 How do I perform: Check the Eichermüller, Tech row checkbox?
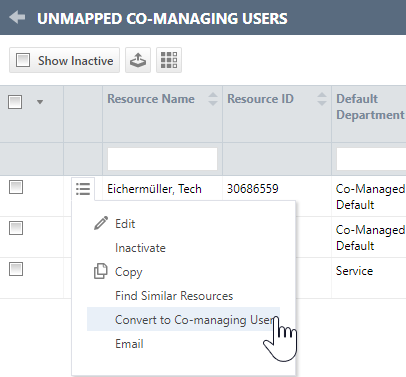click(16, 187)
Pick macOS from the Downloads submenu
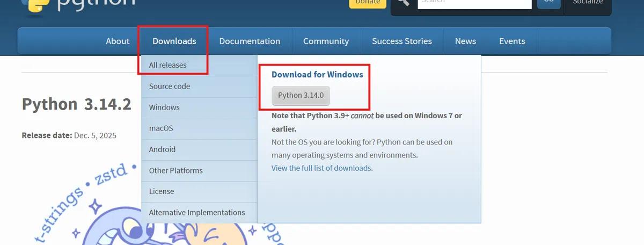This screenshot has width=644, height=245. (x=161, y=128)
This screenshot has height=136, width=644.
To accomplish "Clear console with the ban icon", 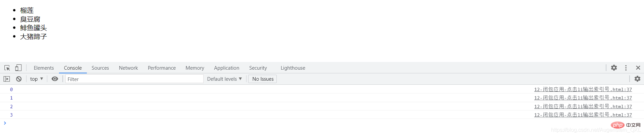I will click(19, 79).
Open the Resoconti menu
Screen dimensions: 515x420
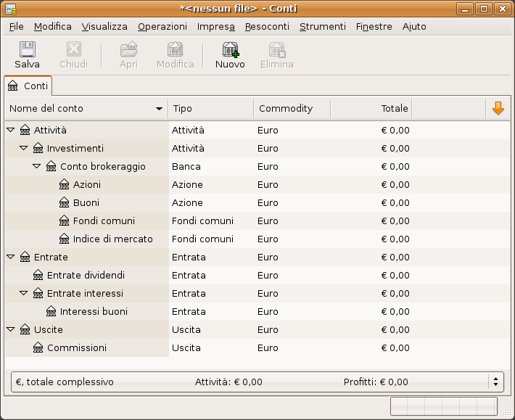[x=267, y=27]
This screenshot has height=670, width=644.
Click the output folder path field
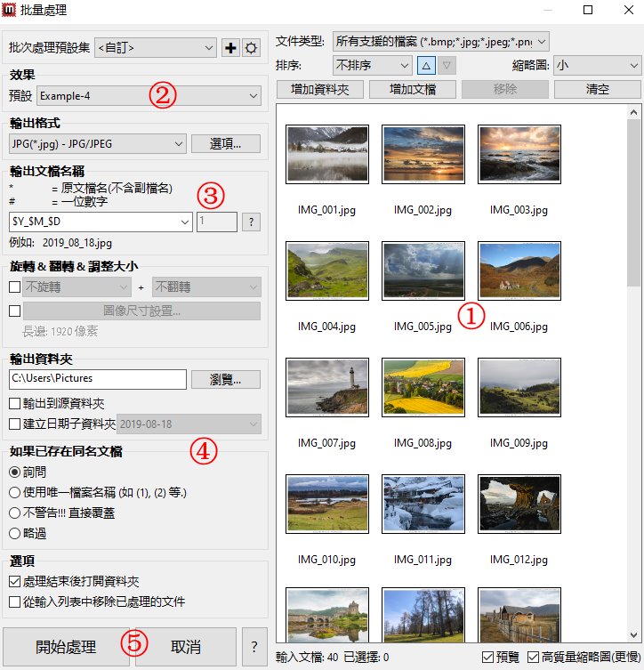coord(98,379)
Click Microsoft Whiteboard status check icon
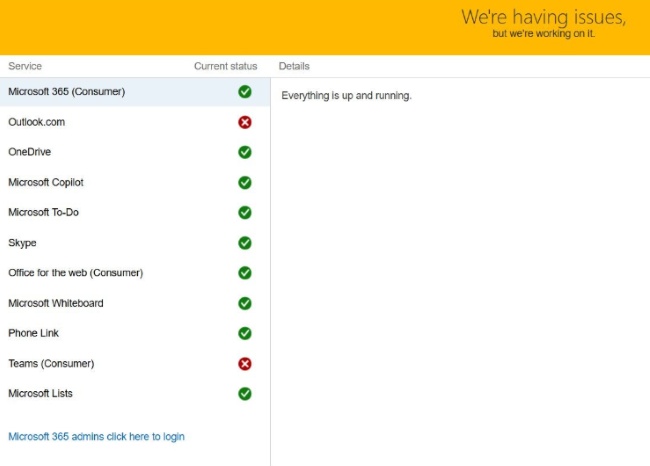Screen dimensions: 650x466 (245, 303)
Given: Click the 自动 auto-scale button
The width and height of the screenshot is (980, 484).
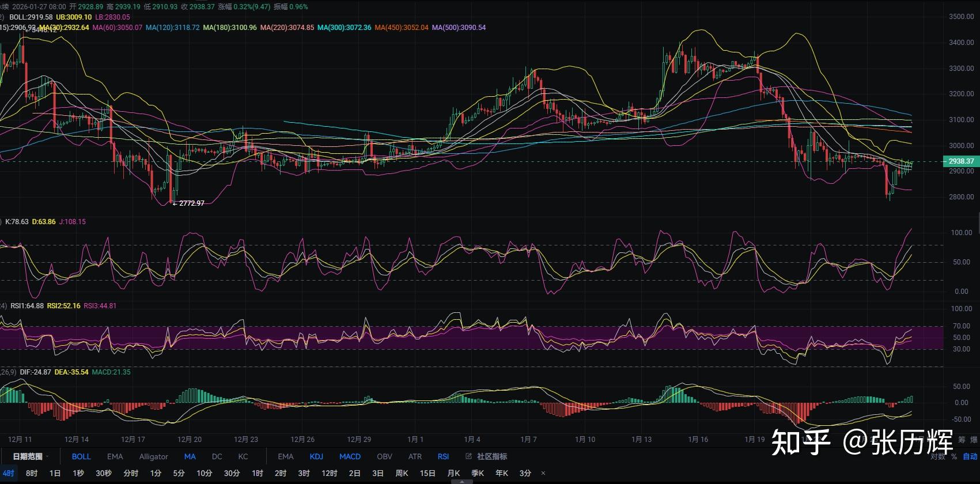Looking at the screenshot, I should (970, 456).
==
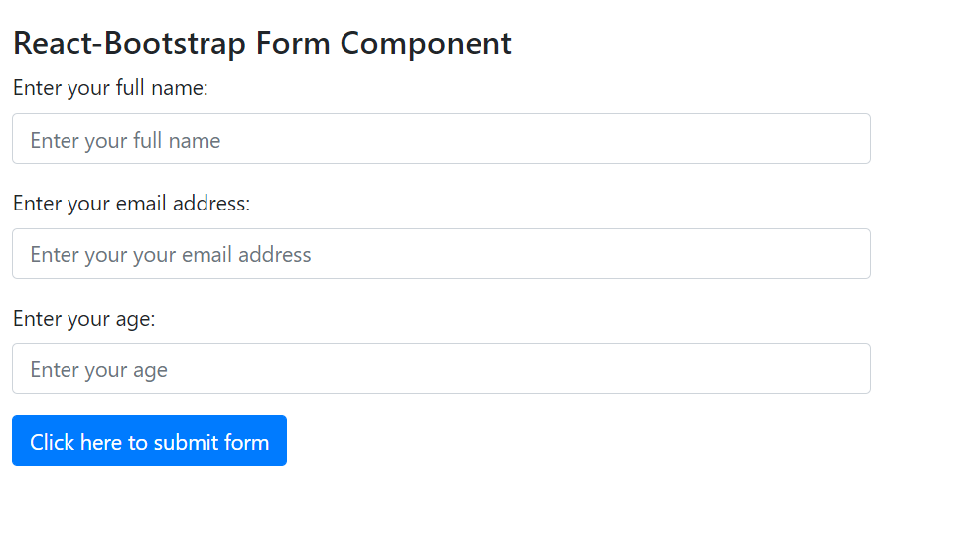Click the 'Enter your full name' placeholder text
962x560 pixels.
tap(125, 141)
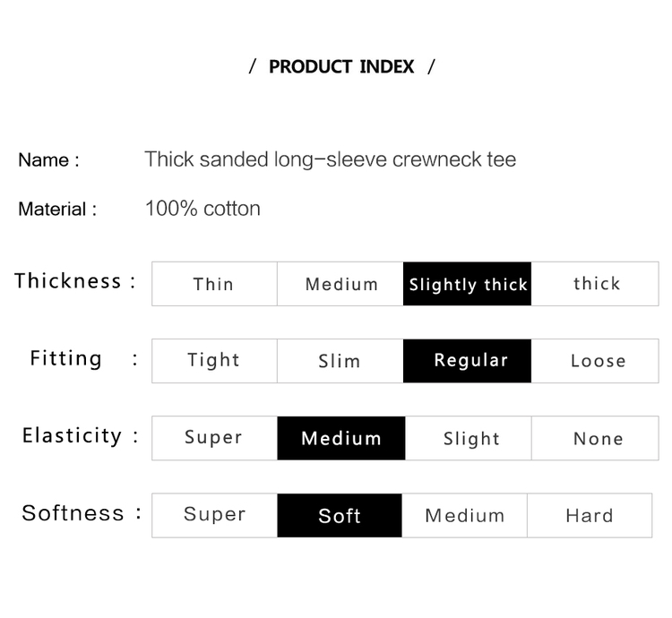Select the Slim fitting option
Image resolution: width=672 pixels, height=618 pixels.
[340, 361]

#### TASK INSTRUCTIONS:
Pictures excluded, give again exactly and only the lines of the material above from the line with "How do I perform: Check" through the line with "This screenshot has height=136, width=644.".

#### SOLUTION TO THIS EXERCISE:
 How do I perform: Check the Eichermüller, Tech row checkbox?
click(16, 187)
Pick macOS from the Downloads submenu
This screenshot has width=644, height=245. (x=161, y=128)
This screenshot has height=136, width=644.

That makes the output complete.